**GIVEN TASK**
Pick out every line of the data below that contains the word "Where", and copy each such line.

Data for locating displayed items
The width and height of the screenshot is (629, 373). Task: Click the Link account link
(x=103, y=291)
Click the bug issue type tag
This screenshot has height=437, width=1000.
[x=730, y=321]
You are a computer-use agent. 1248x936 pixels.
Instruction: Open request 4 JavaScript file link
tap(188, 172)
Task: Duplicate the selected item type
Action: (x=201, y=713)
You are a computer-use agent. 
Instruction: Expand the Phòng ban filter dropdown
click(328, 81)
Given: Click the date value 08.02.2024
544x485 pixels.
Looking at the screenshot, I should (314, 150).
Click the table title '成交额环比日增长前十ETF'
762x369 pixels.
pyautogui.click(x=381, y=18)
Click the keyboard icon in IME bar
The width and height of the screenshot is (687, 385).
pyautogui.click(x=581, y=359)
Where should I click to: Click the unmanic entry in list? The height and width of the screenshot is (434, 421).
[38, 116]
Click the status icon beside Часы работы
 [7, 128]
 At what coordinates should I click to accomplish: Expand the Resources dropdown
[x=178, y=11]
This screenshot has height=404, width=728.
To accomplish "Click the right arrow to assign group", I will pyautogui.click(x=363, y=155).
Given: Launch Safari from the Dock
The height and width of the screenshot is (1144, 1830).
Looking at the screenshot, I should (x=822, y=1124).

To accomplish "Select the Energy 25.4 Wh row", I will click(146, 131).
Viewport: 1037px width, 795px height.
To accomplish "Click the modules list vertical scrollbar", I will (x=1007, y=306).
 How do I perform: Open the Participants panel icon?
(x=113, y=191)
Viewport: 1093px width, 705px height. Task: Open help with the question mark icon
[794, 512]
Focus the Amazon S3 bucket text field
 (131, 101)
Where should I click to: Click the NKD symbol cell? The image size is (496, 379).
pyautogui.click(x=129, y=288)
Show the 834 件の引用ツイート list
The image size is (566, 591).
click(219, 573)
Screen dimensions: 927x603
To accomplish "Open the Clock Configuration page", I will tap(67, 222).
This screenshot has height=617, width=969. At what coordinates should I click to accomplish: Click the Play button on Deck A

**ANSWER FOR THIS EXERCISE**
Where should I click to: Click the unmanic entry in list? The height and width of the screenshot is (434, 421).
Where should I click to: Click the NKD symbol cell? The image size is (496, 379).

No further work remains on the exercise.